__TASK GOAL__. Pick out each line in the rows below that contains the string "computer" and copy those lines in full.

%%

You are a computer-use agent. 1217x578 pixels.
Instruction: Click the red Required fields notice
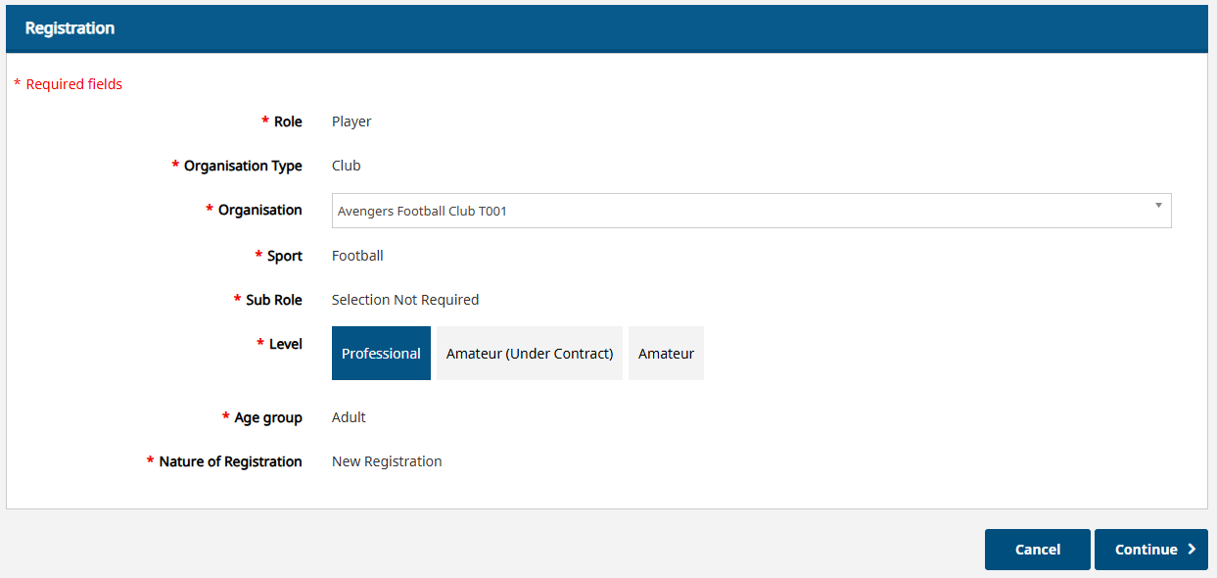click(68, 84)
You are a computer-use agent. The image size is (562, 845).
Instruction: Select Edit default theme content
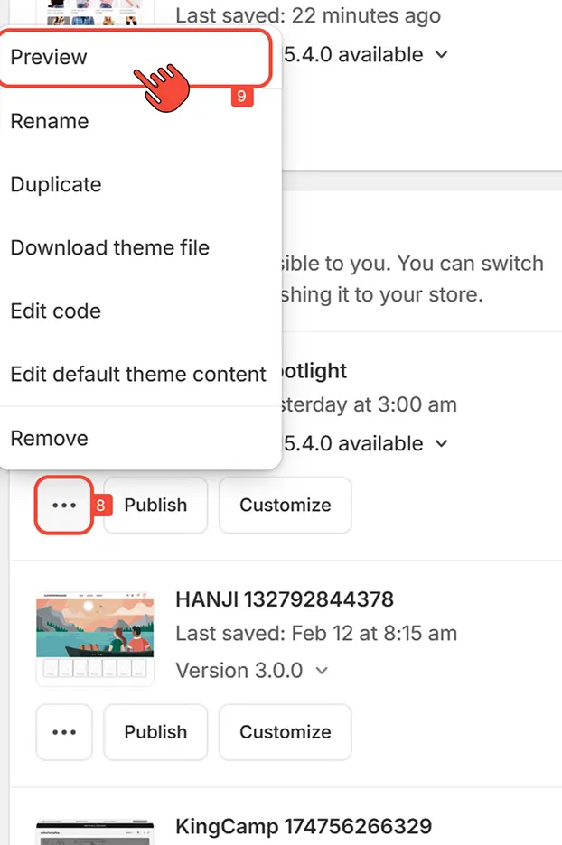(x=137, y=374)
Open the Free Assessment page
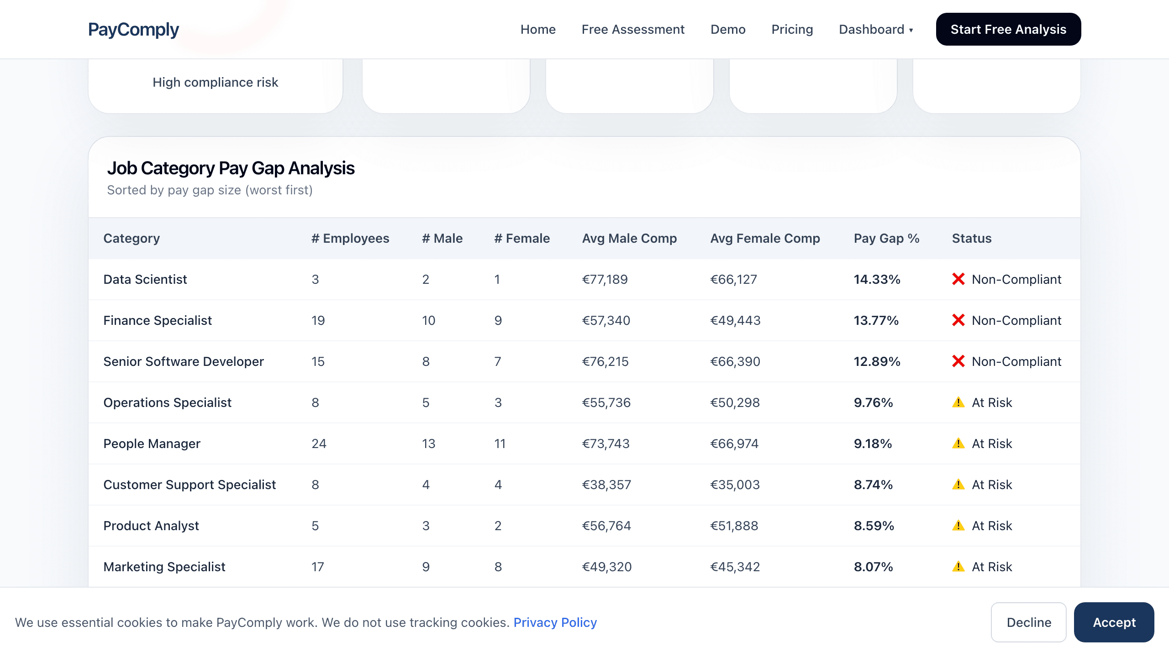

%%

__SOLUTION__.
You are a computer-use agent. 1217x578 pixels.
You are a computer-use agent. The image size is (562, 845).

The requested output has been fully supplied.